**Trecho selecionado:**
>>>

Em dado momento do filme, o fotógrafo Thomas desaparece. Assim, outra questão passa a atormentar Lise e Alain. Voltar para casa, em segurança, mas sem o colega, ou arriscar a própria pele tentando descobrir o que aconteceu ao colega? A um certo ponto, diga-se, já não há mais dúvida que Thomas foi exterminado assim como um anônimo camponês a quem, em certo momento, é solicitado a falar sobre o regime. Assim, fugindo do script traçado pelo governo para a visita do trio ocidental – a jornalista quer ouvir alguém do povo sobre o regime, e não apenas as fontes oficiais.

<<<

**Seção de dados:**
>>>

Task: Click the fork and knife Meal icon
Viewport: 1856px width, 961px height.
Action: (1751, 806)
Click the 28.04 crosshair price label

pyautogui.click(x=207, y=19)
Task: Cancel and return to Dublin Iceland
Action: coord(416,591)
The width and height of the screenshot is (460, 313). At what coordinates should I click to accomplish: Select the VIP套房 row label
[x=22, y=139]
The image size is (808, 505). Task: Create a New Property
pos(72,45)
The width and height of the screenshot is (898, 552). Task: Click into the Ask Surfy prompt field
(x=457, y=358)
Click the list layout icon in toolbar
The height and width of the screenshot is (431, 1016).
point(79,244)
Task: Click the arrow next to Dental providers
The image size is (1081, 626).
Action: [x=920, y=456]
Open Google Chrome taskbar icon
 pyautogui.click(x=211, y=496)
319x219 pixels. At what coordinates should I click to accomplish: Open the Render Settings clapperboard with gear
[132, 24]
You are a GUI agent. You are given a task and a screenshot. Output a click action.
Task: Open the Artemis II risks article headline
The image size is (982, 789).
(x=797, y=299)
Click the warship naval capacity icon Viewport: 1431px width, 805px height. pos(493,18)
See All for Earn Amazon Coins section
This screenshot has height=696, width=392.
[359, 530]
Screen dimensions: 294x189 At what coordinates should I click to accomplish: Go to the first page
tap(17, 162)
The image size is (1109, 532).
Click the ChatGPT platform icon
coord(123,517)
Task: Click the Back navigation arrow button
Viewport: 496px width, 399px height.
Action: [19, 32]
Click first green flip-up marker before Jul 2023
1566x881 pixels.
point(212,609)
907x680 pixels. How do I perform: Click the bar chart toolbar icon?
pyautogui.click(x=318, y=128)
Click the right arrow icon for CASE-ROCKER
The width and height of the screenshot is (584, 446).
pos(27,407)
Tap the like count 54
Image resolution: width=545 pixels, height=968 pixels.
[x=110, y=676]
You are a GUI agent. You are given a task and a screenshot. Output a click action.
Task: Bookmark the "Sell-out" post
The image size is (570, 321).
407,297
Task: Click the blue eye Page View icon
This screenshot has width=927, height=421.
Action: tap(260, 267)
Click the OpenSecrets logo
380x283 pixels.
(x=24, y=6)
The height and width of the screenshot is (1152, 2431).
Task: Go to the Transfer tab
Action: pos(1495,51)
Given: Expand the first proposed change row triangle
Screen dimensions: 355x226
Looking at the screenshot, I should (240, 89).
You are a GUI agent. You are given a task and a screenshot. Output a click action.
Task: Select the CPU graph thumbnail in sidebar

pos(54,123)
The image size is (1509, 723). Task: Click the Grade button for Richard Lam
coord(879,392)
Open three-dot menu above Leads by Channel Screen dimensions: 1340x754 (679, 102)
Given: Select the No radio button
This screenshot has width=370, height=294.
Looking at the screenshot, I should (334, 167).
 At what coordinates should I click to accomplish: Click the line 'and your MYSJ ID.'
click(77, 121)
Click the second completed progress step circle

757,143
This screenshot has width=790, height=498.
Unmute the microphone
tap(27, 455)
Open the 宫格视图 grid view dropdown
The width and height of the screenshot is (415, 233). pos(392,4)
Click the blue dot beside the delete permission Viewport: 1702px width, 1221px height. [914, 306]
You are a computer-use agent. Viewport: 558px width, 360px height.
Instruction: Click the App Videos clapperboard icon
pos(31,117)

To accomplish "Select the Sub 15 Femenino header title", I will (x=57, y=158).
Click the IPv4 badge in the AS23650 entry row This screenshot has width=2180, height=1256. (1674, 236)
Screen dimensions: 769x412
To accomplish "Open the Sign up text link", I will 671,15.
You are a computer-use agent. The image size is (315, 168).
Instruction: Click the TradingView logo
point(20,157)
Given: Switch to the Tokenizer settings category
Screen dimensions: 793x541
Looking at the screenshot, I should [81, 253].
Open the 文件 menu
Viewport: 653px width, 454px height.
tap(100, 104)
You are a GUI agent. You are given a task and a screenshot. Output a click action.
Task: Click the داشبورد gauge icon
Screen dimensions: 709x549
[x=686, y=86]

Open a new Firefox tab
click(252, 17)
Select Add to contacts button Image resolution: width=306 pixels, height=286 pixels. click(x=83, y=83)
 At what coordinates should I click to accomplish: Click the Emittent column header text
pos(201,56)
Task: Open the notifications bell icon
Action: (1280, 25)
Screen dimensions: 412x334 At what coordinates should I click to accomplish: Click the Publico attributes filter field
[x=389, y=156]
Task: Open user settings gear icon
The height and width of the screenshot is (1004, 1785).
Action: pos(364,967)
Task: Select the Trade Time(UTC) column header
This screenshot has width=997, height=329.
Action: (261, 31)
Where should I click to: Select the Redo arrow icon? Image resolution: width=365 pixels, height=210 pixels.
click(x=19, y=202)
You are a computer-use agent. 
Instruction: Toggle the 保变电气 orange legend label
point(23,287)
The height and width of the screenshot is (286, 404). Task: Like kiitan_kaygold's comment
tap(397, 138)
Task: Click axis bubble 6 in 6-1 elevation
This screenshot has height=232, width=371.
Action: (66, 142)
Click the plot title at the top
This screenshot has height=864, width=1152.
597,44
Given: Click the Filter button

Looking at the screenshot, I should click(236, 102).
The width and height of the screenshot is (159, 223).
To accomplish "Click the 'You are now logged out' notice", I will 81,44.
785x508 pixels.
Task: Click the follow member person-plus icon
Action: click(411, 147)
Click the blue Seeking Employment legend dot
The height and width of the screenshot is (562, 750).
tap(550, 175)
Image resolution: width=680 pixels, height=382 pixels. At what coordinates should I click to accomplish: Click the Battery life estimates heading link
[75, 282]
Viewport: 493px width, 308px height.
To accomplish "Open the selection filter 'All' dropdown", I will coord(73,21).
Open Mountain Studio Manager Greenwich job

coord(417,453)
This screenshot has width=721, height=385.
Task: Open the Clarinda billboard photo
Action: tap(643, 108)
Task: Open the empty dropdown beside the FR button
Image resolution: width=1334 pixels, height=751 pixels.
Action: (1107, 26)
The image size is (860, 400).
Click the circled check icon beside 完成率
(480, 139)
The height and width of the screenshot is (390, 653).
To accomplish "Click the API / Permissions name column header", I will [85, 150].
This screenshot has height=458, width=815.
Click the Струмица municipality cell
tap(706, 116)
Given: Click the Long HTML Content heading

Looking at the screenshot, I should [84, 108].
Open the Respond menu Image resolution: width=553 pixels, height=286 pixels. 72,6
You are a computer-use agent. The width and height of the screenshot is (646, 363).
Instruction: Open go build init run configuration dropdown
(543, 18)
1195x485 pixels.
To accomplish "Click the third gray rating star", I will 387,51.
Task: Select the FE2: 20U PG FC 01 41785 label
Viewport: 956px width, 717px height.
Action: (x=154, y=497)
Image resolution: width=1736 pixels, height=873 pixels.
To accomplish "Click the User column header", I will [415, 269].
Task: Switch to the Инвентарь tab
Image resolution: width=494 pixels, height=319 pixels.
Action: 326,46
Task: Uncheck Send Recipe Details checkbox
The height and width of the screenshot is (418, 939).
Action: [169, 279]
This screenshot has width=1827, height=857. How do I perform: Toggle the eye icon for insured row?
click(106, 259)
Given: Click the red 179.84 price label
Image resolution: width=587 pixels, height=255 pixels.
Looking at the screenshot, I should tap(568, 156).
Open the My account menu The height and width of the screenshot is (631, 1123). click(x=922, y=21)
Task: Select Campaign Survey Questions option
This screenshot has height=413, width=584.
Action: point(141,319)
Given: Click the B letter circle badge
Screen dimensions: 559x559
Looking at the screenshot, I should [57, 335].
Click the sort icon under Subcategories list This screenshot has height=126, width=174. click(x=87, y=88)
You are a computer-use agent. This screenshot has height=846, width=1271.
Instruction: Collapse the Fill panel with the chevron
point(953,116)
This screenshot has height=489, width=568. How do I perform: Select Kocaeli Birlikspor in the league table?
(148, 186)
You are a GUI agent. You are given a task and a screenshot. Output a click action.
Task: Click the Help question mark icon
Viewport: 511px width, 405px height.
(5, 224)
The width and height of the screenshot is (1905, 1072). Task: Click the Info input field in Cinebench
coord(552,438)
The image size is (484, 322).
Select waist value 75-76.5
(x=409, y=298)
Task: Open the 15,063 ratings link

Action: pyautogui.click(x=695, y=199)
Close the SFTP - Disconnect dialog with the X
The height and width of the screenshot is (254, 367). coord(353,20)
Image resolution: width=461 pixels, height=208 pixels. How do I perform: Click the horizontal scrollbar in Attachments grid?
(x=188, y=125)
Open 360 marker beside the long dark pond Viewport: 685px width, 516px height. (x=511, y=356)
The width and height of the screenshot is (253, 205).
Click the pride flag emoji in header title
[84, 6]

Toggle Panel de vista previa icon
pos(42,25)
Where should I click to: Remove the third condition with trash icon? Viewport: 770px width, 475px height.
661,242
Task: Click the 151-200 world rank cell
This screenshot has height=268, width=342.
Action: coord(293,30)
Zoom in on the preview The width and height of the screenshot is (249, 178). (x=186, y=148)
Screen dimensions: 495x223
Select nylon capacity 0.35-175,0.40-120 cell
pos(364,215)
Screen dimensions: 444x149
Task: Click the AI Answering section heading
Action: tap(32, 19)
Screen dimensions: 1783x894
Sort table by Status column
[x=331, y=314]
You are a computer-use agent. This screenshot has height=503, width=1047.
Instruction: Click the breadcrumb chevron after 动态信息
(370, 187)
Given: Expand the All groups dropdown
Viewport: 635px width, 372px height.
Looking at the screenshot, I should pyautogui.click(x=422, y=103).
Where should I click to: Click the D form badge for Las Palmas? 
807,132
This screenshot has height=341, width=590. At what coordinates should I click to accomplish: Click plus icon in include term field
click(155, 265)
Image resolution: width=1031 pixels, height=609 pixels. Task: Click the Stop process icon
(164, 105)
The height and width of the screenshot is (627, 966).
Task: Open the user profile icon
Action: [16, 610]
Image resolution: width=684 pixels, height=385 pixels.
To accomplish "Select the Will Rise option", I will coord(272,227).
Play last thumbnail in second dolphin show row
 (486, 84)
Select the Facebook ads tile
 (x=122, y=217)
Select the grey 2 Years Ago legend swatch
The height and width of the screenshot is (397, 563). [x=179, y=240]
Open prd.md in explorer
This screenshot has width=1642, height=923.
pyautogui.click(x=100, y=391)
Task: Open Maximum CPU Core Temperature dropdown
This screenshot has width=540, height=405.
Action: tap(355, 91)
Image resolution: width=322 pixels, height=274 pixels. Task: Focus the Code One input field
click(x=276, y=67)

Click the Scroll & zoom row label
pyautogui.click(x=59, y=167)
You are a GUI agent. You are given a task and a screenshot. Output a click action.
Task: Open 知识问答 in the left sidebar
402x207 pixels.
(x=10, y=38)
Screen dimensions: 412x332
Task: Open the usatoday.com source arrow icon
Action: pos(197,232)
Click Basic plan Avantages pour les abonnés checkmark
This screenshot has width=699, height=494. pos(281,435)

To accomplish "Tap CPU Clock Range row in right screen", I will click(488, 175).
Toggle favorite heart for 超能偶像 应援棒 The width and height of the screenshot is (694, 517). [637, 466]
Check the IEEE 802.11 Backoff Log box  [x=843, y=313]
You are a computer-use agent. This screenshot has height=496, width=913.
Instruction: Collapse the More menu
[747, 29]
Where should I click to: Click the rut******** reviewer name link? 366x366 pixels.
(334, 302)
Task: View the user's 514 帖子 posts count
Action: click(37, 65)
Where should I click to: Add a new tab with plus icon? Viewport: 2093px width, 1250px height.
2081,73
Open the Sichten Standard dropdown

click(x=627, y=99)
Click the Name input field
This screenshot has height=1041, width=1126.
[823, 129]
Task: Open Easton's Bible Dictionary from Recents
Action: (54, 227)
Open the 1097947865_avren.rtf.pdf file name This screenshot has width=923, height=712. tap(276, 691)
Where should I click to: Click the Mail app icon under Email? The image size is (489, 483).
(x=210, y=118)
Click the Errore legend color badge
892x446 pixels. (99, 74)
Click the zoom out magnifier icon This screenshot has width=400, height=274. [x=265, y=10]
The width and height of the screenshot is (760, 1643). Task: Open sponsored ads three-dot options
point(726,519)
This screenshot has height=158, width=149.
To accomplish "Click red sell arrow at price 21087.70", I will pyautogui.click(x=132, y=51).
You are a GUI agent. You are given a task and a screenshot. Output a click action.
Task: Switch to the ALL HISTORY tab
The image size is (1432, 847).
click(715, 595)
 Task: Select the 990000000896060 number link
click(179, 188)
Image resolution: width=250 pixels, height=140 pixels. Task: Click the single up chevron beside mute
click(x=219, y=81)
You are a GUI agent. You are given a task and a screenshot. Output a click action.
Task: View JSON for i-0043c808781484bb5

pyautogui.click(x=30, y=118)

<<<

**Tarefa a realizar:** Atualize o trecho sobre o filme de "Em dado momento" a "as fontes oficiais.", substituindo "camponês" por "agricultor". Os dados formam um material à parte, sem relação com o trecho.

**Resposta completa:**
Em dado momento do filme, o fotógrafo Thomas desaparece. Assim, outra questão passa a atormentar Lise e Alain. Voltar para casa, em segurança, mas sem o colega, ou arriscar a própria pele tentando descobrir o que aconteceu ao colega? A um certo ponto, diga-se, já não há mais dúvida que Thomas foi exterminado assim como um anônimo agricultor a quem, em certo momento, é solicitado a falar sobre o regime. Assim, fugindo do script traçado pelo governo para a visita do trio ocidental – a jornalista quer ouvir alguém do povo sobre o regime, e não apenas as fontes oficiais.